- What you are asked to do -
Search the records for the string "will" and copy every line in which it appears.

----------------

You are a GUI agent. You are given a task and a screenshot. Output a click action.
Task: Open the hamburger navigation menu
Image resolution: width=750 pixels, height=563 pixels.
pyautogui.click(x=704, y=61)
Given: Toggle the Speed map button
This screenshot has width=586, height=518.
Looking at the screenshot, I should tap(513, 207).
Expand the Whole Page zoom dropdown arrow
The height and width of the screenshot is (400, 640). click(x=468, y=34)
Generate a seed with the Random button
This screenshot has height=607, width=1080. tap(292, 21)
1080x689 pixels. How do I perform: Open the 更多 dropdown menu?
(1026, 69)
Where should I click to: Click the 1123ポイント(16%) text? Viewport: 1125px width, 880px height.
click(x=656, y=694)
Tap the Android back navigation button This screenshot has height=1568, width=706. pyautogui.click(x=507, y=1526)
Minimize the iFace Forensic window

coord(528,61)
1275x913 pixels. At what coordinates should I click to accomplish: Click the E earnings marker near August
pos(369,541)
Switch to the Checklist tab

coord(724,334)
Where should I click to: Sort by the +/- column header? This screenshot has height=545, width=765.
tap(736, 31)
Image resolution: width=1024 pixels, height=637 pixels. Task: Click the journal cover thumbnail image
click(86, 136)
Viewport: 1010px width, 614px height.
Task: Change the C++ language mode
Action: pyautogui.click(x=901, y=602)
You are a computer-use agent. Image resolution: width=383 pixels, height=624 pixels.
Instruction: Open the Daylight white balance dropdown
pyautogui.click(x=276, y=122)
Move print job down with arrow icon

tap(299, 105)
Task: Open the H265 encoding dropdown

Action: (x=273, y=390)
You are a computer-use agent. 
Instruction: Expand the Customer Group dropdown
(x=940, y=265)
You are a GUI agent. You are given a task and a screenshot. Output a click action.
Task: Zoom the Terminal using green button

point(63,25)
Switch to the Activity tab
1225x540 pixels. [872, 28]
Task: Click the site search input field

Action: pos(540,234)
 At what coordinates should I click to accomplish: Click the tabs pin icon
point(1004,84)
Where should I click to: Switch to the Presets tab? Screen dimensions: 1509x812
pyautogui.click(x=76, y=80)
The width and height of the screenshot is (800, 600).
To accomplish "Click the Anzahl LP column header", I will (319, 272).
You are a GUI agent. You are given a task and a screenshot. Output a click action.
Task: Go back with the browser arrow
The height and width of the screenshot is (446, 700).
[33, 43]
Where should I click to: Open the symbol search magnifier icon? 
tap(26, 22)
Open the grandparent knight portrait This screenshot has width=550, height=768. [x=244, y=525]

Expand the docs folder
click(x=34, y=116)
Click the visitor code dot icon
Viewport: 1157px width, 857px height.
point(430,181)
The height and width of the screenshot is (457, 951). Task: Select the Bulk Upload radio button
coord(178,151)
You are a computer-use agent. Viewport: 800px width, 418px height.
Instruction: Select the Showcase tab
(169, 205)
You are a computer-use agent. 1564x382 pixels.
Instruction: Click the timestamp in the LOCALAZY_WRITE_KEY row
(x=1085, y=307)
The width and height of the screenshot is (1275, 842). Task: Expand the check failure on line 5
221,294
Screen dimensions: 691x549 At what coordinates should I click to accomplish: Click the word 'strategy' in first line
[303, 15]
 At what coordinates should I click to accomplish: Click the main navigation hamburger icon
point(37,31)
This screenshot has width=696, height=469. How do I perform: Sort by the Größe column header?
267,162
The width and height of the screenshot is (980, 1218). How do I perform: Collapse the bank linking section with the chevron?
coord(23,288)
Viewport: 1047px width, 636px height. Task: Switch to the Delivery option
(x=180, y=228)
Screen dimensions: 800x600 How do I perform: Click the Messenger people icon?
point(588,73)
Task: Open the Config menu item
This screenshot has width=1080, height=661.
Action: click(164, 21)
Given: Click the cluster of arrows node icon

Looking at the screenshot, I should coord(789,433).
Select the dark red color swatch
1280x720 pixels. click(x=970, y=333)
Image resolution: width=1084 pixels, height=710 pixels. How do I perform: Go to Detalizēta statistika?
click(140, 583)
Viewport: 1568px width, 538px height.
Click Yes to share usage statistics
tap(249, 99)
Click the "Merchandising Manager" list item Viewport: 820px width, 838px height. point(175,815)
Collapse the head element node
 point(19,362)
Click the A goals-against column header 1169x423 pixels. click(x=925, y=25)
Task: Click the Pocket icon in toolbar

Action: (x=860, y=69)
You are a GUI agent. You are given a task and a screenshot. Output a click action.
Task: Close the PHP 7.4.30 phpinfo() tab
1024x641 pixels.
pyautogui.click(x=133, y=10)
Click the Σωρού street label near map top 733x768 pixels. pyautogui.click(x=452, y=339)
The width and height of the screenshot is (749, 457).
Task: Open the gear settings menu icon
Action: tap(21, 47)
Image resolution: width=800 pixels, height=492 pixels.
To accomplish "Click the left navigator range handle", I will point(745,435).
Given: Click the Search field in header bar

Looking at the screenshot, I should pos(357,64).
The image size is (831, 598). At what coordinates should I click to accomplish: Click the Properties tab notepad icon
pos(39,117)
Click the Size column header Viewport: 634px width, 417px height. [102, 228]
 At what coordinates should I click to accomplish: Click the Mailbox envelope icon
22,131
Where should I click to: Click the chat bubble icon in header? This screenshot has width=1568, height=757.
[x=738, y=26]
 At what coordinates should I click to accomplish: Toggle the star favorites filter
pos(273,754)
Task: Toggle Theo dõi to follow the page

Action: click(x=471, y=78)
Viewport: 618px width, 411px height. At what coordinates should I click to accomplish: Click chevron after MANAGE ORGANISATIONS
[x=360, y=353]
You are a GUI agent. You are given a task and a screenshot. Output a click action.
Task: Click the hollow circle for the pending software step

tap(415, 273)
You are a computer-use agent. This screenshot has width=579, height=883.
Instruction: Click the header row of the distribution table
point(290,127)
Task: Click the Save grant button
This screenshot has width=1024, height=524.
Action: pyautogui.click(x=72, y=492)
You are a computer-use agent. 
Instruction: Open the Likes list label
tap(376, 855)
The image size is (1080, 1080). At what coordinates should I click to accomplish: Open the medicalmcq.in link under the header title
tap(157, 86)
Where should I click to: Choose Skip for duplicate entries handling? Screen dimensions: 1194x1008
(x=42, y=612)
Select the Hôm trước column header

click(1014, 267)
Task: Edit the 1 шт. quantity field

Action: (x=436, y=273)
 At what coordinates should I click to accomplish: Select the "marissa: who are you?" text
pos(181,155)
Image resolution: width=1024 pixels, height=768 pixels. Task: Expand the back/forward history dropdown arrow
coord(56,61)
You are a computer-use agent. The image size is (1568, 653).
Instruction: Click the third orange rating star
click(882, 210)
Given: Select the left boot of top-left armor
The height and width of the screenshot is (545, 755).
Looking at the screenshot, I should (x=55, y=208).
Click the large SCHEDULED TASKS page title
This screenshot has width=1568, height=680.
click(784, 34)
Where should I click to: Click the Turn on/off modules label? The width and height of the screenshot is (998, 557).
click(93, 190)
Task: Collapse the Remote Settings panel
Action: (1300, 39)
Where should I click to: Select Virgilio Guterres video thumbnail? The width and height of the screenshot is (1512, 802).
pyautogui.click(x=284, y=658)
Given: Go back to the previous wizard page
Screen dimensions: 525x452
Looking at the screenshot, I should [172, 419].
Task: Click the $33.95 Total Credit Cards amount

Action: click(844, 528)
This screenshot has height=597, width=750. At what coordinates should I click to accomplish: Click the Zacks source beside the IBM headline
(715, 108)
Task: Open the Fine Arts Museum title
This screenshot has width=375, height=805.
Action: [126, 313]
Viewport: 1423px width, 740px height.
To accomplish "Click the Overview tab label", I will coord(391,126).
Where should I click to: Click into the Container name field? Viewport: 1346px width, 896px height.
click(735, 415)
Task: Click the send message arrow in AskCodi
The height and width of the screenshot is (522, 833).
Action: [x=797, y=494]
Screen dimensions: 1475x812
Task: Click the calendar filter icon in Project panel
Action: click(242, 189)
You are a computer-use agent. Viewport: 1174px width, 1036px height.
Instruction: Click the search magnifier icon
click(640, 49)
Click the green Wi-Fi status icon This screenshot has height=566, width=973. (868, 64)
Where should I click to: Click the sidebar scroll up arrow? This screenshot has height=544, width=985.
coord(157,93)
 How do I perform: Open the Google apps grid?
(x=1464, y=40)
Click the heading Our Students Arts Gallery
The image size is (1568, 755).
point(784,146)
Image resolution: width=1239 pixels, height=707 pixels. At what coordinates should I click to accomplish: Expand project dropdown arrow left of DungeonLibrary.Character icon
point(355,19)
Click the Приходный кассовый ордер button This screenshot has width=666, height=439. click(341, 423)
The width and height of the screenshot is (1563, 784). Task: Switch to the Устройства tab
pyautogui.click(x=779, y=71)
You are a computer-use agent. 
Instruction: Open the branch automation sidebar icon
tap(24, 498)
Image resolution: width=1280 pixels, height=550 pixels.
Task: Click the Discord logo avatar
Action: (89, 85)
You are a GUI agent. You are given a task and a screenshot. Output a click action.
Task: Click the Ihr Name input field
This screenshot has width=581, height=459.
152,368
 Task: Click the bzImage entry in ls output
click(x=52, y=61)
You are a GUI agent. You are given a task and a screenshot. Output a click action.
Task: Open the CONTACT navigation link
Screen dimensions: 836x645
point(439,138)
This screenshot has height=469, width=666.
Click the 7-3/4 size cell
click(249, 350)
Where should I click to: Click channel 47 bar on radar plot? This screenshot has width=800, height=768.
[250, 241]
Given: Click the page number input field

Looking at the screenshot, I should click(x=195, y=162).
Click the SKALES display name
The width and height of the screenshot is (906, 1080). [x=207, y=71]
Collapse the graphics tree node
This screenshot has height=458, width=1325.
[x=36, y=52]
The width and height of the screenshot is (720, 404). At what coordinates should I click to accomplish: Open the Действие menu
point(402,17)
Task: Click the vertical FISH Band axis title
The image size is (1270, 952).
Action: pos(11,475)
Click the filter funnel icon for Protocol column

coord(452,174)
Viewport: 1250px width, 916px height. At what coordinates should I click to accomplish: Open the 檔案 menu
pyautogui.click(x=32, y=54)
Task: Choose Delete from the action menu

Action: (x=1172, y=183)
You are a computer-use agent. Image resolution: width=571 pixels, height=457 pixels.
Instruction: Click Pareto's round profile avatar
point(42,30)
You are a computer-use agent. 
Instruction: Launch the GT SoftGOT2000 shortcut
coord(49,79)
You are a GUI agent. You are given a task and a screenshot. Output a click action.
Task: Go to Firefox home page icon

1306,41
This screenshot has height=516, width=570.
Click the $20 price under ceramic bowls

----------------

- Answer below -
To accomplish "Click the Anzahl LP column header", I will (319, 272).
To accomplish "Click the left navigator range handle", I will point(745,435).
To accomplish "Click the Overview tab label", I will coord(391,126).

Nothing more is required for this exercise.